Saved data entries
------
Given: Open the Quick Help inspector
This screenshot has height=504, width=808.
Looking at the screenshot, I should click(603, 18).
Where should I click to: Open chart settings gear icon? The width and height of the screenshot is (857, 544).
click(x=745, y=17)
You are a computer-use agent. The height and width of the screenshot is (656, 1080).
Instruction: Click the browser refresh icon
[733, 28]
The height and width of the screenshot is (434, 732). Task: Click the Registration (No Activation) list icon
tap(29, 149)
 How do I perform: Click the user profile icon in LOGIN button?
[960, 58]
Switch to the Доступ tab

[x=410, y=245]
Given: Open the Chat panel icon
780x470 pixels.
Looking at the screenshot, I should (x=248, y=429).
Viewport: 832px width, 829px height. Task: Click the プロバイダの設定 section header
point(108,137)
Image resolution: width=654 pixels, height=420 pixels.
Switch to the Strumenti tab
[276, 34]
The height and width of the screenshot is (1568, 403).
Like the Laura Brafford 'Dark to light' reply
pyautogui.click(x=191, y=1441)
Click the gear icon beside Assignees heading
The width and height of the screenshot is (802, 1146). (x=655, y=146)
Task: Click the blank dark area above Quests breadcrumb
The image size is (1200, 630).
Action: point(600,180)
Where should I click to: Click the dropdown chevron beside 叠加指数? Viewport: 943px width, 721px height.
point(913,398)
------
Exercise directions
All lines from the one with "Like the Laura Brafford 'Dark to light' reply" onward to the end of the records above should be repeated exactly, and only those lines.

Result
Like the Laura Brafford 'Dark to light' reply
pyautogui.click(x=191, y=1441)
Click the gear icon beside Assignees heading
The width and height of the screenshot is (802, 1146). (x=655, y=146)
Task: Click the blank dark area above Quests breadcrumb
The image size is (1200, 630).
Action: point(600,180)
Where should I click to: Click the dropdown chevron beside 叠加指数? Viewport: 943px width, 721px height.
point(913,398)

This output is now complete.